I valdesi, cristiani appartenenti alla famiglia delle chiese protestanti, prendono il nome da Valdo, un ricco mercante di Lione che intorno al 1174 rinunciò ai propri beni e si mise a predicare l’Evangelo scegliendo di obbedire solo alla Bibbia.
Dalla sua predicazione si diffuse in tutta Europa un movimento che fu poi l’unico movimento medievale a sopravvivere fino al XVI secolo. Nel 1532 i valdesi aderirono alla Riforma Protestante e si organizzarono nel tempo come chiesa riformata.

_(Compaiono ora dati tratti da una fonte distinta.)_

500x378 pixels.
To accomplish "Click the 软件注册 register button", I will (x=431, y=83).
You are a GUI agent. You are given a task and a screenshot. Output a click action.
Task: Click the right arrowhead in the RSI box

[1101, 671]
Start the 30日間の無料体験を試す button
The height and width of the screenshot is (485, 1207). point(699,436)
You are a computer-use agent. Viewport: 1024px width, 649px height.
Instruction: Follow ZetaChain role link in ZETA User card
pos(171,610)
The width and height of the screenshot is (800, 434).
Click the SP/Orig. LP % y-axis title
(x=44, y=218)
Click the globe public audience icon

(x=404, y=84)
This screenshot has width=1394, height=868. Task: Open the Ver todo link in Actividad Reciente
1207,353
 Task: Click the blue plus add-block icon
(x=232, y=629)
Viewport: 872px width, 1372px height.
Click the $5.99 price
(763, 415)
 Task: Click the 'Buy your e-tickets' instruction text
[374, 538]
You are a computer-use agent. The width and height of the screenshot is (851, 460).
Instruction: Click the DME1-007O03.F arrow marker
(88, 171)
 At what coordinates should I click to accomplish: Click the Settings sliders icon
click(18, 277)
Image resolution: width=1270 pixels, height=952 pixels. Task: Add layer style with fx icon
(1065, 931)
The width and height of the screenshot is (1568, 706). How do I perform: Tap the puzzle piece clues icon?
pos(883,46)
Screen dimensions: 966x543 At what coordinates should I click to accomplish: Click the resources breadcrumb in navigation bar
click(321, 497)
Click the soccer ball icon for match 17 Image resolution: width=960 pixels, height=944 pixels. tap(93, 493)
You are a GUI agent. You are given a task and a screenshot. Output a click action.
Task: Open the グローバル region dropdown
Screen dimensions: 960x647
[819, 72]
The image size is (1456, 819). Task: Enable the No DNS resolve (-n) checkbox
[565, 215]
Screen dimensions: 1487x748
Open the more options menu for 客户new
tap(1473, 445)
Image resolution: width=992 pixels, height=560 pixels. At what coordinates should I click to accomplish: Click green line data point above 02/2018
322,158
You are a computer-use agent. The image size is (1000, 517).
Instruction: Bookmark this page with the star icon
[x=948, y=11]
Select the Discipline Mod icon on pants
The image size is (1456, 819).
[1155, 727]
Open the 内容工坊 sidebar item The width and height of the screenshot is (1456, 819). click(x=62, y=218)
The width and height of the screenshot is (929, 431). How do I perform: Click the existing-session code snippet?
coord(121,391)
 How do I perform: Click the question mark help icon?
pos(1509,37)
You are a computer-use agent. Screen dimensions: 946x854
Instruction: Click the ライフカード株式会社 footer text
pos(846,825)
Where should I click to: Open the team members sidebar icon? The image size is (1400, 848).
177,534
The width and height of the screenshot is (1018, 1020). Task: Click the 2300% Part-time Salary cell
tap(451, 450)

Sopravvissuti alle persecuzioni religiose del Cinquecento e del Seicento. Nel 1685 la revoca dell’Editto di Nantes nega ai riformati il diritto di esistere in Francia. I Savoia, alleati del Re Sole, costringono i valdesi a scegliere tra abiura, morte o esilio: molti finiranno nelle prigioni piemontesi, altri sceglieranno l’esilio. Ma già tre anni dopo, grazie a congiunture internazionali, circa 900 uomini riusciranno a tornare nelle loro terre. L’episodio è conosciuto come il Glorioso Rimpatrio. Nel Settecento i valdesi furono segregati in alcune valli del Piemonte occidentale (quelle del Pellice, della Germanasca e del Chisone), in quello che fu definito il “ghetto alpino”, e riuscirono comunque a resistere grazie anche al sostegno dei paesi protestanti europei. Solo nel 1848 ottennero i diritti civili e politici dal re Carlo Alberto di Savoia.
Negli anni che seguirono la Chiesa Evangelica Valdese, oggi Unione delle Chiese Metodiste e Valdesi, si diffuse su tutto il territorio italiano e in Sud America.